En su homilía, el arzobispo Georg Gänswein exhortó a los nuevos sacerdotes a «permanecer en Cristo». «El progreso en la fe, en la esperanza y en el amor se da solo cuando permanecemos en Cristo y somos fieles a su palabra. Quien recibe la consagración sacerdotal, en cambio, ha decidido permanecer en el Señor». «Nadie se hace sacerdote a sí mismo. El sacerdote está vinculado al mandato de conducir a los hombres a Jesucristo, animarlos a vivir en Él y en su Palabra», les dijo.

Para Mons. Gänswein, «la expresión más hermosa para describir la tarea de un sacerdote es 'el hombre que bendice'. Puede bendecir desde el Señor. Y esta tarea comporta poner la propia vida bajo el misterio de la Cruz, con valentía y humildad».

El sacerdote «no es simplemente el representante de una institución que desarrolla algunas funciones» —añadió— sino que «hace algo que ningún hombre puede llevar a cabo por sí mismo, lo hace en nombre de Cristo». En este sentido «ser sacerdote no es una función sino un sacramento. Dios se sirve de un pobre hombre para estar con todos los hombres y operar a favor de ellos».

«Da pena cuando un sacerdote o un obispo no anuncia el Evangelio con fuerza e integralmente, sino que dispensa sus propias opiniones o ideas», dijo.
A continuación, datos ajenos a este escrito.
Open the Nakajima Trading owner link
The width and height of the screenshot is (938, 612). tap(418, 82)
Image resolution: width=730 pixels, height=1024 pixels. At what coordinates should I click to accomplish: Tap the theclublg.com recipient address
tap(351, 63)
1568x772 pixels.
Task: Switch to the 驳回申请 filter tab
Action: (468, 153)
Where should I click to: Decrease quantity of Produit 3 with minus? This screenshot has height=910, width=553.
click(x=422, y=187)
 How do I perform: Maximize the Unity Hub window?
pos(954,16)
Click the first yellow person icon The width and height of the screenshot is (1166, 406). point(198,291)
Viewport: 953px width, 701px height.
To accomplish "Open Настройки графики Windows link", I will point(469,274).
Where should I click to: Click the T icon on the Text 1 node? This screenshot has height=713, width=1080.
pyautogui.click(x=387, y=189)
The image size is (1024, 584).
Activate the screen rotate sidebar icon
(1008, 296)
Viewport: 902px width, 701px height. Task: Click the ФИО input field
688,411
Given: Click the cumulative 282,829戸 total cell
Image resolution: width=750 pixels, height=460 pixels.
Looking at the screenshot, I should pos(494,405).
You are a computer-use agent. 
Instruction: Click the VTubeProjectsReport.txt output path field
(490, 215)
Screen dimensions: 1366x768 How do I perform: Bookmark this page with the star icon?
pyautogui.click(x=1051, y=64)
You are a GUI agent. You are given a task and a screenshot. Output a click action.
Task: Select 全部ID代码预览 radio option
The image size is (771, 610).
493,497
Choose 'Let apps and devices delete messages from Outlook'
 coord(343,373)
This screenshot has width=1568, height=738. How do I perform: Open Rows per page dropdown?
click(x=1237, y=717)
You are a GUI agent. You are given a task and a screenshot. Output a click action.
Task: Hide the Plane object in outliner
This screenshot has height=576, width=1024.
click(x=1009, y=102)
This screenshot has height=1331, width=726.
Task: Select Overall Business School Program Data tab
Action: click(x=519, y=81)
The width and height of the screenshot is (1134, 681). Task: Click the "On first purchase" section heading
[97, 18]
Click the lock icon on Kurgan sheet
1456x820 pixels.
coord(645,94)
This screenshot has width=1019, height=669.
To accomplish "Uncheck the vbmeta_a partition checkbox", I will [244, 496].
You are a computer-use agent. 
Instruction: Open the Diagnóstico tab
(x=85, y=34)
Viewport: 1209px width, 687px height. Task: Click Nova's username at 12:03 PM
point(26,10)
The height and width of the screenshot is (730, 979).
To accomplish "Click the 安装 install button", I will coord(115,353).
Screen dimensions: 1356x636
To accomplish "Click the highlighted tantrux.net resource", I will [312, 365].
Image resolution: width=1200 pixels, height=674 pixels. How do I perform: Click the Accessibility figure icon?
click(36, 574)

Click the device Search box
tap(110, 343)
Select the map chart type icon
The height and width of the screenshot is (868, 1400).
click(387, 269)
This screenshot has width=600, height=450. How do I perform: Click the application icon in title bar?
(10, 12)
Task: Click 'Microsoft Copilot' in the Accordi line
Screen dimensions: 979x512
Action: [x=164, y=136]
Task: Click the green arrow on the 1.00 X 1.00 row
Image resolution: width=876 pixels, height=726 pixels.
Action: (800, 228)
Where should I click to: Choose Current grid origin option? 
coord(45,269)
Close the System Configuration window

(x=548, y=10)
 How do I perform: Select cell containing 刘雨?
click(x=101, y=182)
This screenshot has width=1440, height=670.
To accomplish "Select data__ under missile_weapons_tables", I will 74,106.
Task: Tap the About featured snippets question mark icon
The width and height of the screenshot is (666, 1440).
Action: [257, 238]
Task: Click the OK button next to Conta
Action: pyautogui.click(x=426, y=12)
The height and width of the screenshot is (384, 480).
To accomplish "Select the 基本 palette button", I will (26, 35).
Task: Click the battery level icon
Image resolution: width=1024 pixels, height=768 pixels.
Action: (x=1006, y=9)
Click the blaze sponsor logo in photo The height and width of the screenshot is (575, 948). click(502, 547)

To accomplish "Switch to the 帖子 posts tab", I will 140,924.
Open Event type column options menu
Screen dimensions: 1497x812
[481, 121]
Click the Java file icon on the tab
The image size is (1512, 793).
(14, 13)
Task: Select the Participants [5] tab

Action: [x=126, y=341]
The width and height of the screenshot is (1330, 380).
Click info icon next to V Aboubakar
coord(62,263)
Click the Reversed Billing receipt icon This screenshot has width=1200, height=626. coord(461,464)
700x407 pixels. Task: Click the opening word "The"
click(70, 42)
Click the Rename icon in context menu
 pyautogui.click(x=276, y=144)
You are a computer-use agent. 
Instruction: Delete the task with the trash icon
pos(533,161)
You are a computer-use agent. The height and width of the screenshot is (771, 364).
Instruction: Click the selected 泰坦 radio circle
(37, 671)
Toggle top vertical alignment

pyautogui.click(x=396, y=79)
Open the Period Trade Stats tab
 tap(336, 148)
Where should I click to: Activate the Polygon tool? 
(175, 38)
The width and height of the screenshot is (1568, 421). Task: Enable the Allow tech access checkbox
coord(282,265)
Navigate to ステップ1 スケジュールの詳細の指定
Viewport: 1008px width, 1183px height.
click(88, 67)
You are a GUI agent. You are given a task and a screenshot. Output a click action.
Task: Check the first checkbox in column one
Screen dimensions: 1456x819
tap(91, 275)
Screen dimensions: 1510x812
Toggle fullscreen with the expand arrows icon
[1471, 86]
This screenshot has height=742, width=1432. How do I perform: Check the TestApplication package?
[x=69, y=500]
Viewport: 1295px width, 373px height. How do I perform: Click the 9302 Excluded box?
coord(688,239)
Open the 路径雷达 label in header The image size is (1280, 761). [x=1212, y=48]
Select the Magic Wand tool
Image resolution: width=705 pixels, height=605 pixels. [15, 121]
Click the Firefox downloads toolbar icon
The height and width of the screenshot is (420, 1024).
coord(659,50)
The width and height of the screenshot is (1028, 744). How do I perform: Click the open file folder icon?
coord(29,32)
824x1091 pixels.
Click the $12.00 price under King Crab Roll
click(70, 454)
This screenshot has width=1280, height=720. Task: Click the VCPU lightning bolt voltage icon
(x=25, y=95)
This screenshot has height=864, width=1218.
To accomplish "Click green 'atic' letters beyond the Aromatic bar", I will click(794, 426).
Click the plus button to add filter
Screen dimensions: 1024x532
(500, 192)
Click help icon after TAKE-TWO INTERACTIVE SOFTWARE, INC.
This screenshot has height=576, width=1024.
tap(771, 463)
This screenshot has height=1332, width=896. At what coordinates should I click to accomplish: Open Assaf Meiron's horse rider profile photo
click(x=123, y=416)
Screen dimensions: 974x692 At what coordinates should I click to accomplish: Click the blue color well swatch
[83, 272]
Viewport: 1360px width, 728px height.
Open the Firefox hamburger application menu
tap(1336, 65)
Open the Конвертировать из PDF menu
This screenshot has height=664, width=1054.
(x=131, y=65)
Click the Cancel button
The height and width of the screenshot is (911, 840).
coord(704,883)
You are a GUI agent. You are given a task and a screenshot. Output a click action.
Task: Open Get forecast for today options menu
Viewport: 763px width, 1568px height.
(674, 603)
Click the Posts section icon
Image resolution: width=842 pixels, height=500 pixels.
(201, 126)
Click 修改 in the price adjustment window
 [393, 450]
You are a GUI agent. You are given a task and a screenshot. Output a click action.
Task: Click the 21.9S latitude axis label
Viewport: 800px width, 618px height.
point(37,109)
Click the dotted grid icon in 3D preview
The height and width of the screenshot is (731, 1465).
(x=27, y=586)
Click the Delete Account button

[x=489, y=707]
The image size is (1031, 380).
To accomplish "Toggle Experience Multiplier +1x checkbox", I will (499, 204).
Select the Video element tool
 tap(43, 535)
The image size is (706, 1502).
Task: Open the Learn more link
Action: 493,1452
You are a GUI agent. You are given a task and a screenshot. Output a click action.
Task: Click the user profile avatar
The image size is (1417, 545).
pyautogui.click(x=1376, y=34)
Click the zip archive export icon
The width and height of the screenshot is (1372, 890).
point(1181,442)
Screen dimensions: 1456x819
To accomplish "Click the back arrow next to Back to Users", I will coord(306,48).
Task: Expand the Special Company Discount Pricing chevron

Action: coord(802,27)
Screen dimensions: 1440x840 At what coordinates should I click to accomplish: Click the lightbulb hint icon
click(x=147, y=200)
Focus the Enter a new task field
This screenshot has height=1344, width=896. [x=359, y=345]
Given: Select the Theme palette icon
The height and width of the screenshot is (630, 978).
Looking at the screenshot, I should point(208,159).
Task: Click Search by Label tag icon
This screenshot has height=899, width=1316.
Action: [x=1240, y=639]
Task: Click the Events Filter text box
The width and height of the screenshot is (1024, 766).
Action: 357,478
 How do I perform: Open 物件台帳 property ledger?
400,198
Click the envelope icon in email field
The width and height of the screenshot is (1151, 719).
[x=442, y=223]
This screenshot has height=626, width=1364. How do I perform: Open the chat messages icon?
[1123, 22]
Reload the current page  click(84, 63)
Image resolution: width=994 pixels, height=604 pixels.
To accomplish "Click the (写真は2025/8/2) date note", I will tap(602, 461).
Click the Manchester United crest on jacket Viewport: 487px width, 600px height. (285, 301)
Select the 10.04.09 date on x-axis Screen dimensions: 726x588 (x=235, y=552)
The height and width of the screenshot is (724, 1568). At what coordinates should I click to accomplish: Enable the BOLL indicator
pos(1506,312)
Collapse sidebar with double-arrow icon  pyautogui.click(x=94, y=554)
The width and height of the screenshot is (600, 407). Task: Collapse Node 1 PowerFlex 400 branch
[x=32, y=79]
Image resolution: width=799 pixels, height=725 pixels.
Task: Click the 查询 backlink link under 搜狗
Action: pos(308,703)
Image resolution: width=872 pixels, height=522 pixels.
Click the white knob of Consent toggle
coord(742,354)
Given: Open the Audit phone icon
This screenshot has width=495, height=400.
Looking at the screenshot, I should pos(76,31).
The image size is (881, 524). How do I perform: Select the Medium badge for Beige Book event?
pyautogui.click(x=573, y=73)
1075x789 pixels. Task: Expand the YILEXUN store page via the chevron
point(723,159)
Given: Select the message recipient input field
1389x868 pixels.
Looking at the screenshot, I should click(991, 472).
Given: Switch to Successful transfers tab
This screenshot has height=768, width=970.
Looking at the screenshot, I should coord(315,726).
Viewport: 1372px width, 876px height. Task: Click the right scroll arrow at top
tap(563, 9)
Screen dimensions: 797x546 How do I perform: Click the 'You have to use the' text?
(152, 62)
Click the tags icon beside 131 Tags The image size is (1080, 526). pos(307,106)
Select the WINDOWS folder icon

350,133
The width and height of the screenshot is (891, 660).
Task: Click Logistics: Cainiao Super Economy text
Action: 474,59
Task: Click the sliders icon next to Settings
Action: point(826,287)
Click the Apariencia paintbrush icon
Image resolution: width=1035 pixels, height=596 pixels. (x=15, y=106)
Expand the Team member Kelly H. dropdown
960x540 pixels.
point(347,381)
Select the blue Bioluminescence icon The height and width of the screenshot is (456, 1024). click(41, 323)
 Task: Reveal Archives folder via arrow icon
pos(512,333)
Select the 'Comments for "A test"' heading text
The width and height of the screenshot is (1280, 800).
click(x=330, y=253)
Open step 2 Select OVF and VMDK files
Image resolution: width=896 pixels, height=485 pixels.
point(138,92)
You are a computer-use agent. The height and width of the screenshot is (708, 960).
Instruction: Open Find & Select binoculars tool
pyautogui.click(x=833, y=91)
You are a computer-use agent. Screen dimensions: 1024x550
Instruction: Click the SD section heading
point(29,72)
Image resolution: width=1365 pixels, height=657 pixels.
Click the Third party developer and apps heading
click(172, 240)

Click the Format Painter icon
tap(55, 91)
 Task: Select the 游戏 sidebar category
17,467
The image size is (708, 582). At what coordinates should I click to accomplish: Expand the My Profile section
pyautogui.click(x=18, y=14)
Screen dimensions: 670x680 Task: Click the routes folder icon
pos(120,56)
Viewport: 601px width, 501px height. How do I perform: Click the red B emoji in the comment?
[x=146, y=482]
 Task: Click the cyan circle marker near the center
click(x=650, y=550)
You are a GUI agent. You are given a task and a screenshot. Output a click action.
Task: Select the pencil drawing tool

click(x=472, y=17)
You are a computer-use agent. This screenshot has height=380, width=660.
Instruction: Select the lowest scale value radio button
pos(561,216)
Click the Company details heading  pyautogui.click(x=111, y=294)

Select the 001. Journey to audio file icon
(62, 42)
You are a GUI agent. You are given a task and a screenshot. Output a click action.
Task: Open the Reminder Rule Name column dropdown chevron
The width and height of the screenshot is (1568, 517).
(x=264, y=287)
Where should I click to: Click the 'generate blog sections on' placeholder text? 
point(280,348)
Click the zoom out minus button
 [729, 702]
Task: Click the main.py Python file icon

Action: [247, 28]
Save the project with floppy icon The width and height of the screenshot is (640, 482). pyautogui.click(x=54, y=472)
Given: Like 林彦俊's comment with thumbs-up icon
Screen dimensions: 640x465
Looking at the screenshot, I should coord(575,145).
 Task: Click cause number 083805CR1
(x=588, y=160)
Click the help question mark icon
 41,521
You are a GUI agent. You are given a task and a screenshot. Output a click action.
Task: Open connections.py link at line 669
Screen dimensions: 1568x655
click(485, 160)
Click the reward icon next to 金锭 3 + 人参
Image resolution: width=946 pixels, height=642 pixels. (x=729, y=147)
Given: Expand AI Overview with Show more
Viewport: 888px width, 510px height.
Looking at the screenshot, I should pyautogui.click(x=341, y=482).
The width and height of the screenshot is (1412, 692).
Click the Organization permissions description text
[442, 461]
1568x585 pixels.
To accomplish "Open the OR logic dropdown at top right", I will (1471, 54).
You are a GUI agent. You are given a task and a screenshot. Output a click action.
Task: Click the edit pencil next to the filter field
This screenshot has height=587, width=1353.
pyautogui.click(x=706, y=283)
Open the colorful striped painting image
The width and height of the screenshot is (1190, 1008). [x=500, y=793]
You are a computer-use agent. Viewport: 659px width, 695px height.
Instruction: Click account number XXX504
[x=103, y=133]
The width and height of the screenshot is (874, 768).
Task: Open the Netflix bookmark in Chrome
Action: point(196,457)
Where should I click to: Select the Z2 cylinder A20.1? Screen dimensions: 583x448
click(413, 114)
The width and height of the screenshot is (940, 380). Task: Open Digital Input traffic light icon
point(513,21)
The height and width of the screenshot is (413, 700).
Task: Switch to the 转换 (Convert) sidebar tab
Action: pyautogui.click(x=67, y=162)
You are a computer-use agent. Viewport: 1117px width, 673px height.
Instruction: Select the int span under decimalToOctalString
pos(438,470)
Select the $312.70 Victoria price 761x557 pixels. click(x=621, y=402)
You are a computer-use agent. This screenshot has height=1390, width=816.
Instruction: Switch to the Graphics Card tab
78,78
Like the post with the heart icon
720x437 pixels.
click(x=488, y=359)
El obispo consagrante finalizó la homilía confiando a los 27 nuevos sacerdotes a la Madre del Señor: «Permaneced toda la vida junto a la Madre: bajo su manto estaréis protegidos porque os encontraréis a la sombra de Cristo, en la luz de la Resurrección. Estando junto a la Madre de Dios, estáis en el lugar adecuado».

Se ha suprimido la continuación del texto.